Empty playgrounds, Empty lots
Royal Oak, Michigan has been known for years as "the city of trees." However, it would be just as appropriate to call it the "city of change." Whether you like it or not, the city is changing. In the past couple of years we've seen a transformation of the downtown skyline, storefronts have been replaced with corporate names and long-time family named businesses that paved the way for today's retail boom have closed for good. It's sad for us to lose great buildings, businesses and people, but a new twist on an old phrase is how "the future is not what it used to be."

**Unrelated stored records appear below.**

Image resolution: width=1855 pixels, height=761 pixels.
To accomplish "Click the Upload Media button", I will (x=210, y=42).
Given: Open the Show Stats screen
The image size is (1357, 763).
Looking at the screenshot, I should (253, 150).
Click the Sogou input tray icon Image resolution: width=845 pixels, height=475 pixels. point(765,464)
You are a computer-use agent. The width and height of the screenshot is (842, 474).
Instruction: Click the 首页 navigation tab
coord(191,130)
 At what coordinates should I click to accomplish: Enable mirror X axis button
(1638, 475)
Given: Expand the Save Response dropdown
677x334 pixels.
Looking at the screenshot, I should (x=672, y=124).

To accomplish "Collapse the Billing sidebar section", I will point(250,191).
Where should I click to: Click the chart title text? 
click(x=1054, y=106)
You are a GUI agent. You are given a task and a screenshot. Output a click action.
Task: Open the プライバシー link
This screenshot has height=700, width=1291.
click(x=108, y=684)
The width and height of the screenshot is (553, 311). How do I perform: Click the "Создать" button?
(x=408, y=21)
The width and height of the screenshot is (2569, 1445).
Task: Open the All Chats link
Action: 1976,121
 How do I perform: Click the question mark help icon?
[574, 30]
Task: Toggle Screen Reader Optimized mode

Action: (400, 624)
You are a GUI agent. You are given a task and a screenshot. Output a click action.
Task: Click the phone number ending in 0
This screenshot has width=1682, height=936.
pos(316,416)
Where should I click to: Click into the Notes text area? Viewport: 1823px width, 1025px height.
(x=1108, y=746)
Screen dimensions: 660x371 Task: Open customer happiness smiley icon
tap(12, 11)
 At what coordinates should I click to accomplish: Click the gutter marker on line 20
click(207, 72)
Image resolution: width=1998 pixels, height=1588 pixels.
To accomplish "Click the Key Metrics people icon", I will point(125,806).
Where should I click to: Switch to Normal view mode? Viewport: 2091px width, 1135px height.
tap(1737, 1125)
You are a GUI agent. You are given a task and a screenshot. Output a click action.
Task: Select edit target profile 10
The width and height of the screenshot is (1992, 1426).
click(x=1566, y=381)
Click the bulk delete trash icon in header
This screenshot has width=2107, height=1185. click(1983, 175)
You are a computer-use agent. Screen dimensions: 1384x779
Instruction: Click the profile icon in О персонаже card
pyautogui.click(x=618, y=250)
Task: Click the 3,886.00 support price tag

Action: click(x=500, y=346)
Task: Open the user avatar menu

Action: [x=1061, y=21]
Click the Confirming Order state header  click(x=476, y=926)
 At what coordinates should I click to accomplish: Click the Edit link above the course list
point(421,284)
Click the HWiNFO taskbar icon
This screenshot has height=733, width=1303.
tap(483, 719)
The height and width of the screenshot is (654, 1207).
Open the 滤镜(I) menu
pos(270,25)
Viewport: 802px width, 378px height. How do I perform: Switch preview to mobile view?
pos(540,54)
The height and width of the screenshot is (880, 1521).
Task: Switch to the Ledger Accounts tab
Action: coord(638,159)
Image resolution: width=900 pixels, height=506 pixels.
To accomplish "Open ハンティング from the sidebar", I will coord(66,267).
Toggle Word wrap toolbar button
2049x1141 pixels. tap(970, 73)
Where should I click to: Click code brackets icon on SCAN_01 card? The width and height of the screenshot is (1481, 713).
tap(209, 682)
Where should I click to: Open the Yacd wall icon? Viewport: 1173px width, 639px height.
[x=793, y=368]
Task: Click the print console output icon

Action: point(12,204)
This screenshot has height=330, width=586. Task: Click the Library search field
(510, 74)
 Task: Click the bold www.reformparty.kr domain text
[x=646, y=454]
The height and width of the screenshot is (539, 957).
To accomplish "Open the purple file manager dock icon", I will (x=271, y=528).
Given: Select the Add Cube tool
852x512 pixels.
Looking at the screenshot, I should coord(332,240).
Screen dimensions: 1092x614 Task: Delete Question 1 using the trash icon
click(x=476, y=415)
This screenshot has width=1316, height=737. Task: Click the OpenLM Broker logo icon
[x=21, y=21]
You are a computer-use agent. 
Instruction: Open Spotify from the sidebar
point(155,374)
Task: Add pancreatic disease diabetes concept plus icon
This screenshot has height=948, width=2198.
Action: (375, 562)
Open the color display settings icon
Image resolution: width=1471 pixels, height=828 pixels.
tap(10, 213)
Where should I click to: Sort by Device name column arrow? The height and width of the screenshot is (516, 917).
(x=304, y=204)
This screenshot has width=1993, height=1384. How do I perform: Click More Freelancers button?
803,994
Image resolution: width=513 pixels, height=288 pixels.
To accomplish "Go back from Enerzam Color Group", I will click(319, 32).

In the past several years, Royal Oak has also closed schools with four more slated to close or be demolished after this school year; Longfellow, Mark Twain, Northwood and Whittier. When Clara Barton Junior High was demolished back in the 1980's, I remember feeling that a piece of my youth was permanently removed from the city when I watched the trucks haul the rubble away. After Benjamin Franklin Elementary School was torn down a few summers ago, the soaring smoke stack, which could be seen for blocks, also toppled into a giant pile of bricks, glass and steel. Today as I look around, many of our old playgrounds are nowhere to be found.
These once unyielding foundations and larger than life structures full of children become vacant lots as the acreage is sectioned off or divided. Within a few years of a school being gone, it's surprisingly easy for people in a neighborhood to forget it once stood. Some say the schools were just buildings and embrace the direction our city is moving since we no longer have the population to support them. But for some, it's hard knowing all that remains of these schools are a few artifacts, photos and our collective memories.
It's sad that I can't go back to Barton and dig my cleats into what was once home plate. I miss being able to wander around the field at Franklin touching the metal poles of the swing set. On my last visit to the school I laughed as I bent down to look inside the gigantic cement barrels I last crawled through in 1977, realizing they were in fact too small for me and my friends to run away and live in like I once imagined we could. The older I get the more I see how such dissimilar and unrelated things I grew up with now all have something in common; they're gone.
Remembering what once was, is just as important as knowing what will be. If we want to embrace the future, we cannot live in the past, nor can we forget it. Yet despite all the changes in our city, the one thing that remains untouched that nobody can ever sell or take away is its history.